- [What you should do]
Should any entry seem unclear, still set it down exactly as given, along with all the others.

- [Provided data]

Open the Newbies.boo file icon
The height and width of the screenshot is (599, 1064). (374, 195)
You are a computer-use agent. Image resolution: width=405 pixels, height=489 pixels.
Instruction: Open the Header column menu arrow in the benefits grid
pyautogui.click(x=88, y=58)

- [Output below]
Open the Newbies.boo file icon
The height and width of the screenshot is (599, 1064). (374, 195)
You are a computer-use agent. Image resolution: width=405 pixels, height=489 pixels.
Instruction: Open the Header column menu arrow in the benefits grid
pyautogui.click(x=88, y=58)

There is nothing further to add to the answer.